Our Odyssey with Testing on Android
As part of my Google Summer of Code proposal, I am currently working on adding unit tests to OpenKeychain for crypto-related code. Gradle comes with built-in JUnit support so this should not be a problem - or so I thought. Two days into fiddling with the buildfiles while skimming the net for working examples, I still had no working solution and the reasons for that are deeply rooted in Android’s new, Gradle-based build system.
We have a working build with tests at this point, but it took a long time to get there and there are a number of imperfections and caveats left.
Testing with Gradle
To build an Android project with Gradle, the android plugin must be used in
position of the usual java
plugin. These two plugins are, understandably,
incompatible and that also means we can’t use any plugin which builds on the
java
one. The fundamental difference between the plugins is that the output
of the java
one is a jar, while the output of android is an apk file. Since
Gradle’s JUnit support is part of the java plugin, we can’t make use of it, and
would instead have to rely on test support in the android plugin. The android
plugin documentation states this on the matter:
Building a test application is integrated into the application project. There is no need for a separate test project anymore.
Sounds nice? It would be, but the test classes are also built as an apk, which can then be tested in the emulator or directly on a connected device over adb. Now this makes a lot of sense since it is Android code after all, but one OpenKeychain build cycle is already 20+ seconds on my machine, running the tests on my Nexus 4 would definitely move that to a point where test-driven development becomes impossible. On top of that, I took great care to isolate my crypto classes from android specific code where possible, which means running the tests on-device is nothing but unnecessary overhead. And this is still Java code - we should be able to simply run it on any JVM!
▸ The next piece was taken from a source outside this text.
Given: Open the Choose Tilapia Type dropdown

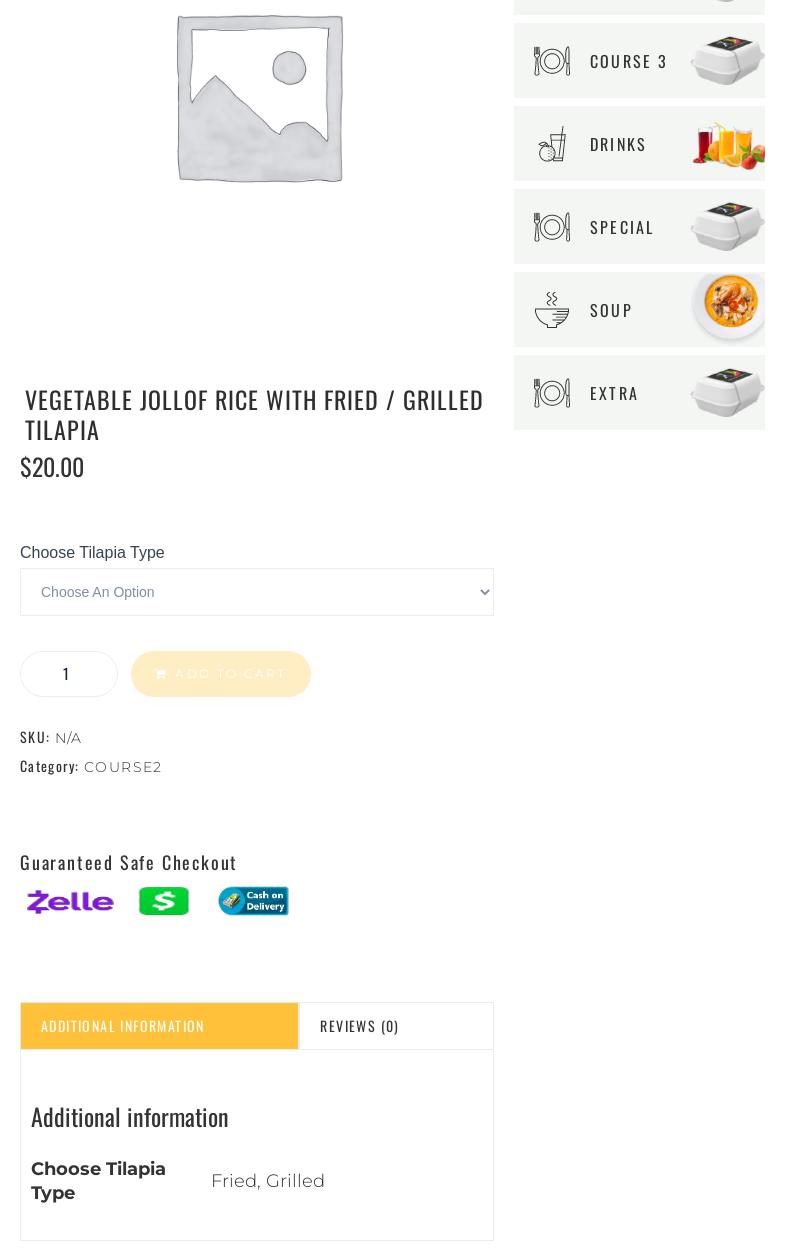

This is not an unknown problem, in fact there is an established solution: The Robolectric library does some class loader magic to replace native android classes with dummy implementations in plain Java, so tests can be run in a regular JVM - just what we need. The big problem lies in the build files: Our testing code must be run as JUnit tests. This is not supported by the android plugin itself, so we need extra support.
The First Approach
The first candidate to pop up on a Google search on this matter is Jake Wharton’s gradle-android-test-plugin, which adds locally run JUnit tests to a regular Android project. This plugin is deprecated though, as plainly stated in the readme: “Don’t use this. I have neither the time nor energy nor desire to maintain. Bug the tools team for proper unit test support.” I understand that providing support for running Android code on non-android JVMs is not a simple matter for the Android developers, and this is probably a “if we can’t do it right, we don’t do it at all” decision. It is still annoying as heck. Jake elaborates on this in his Blog, saying that Android Needs A Simulator, Not An Emulator.
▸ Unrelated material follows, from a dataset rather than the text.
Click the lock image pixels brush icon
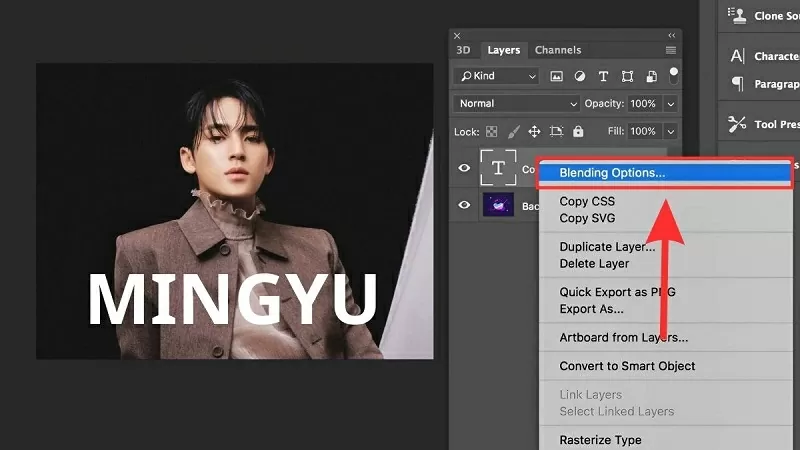[x=513, y=131]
So despite its deprecatedness, I got the tests themselves to work with this
plugin. However, Android Studio would not properly recognize the test source
files as such, which means most of its IDE features don’t work. Workarounds
exist for this huge drawback, but those are volatile and depend on Android
Studio internals since they directly inject the dependency in Android Studio’s
generated .iml
files. I got it to work, but an Android Studio update a few
days later broke it again for me. Not a good solution. One contributor started
writing test code in a testsupport
package in the main source set because he
had IDE support there, which was an ugly solution as well. What’s more, we
don’t get to use plugins which build on top of the java plugin’s test
implementation, like jacoco and coveralls test coverage support.
So I went back to looking for a different solution.
The Current Setup
After some back and forth, we are currently using the variant suggested in nenick’s excellent android-gradle-template. This one puts tests in their own subproject which uses the regular java plugin, pulling in the main project’s source code as a dependency. This way, the android plugin issues mentioned above are sidestepped, Android Studio (with a little extra motivation) recognizes the source files, and we even get jacoco goodness with no extra effort.
That said, this is not a perfect solution. The plugin responsible for including
the android project’s source files into the test is a fork of the above
mentioned gradle-android-test-plugin
, and of that plugin a snapshot is
required which is not yet in the maven repositories. This is solved by
supplying a bash script which installs a copy of the plugin’s git master into
the mavenLocal repository - a bad solution, especially for Windows users.
As a further complication, our unit tests can’t be run using Oracle’s JDK. The reason for this is our use of SpongyCastle as a crypto provider, which is not an Oracle certified JCE provider and hence the Oracle JVM refuses to load it. This is again bad for developers who work on Windows, where OpenJDK is not popular. At least this one is nobody’s fault.
Because of these inconveniences, we simply don’t include tests in our default
build setup. They are run in Travis so pull requests on Github benefit from
them, and for Linux developers they are just one ./prepare-tests
away, after
which everything works as intended. This is not a great solution, but workable.
Here’s hoping that this will still be true after the next Android Studio
release - or that we finally get either direct JDK unit test support in the
android gradle plugin, or at least a reasonable simulator.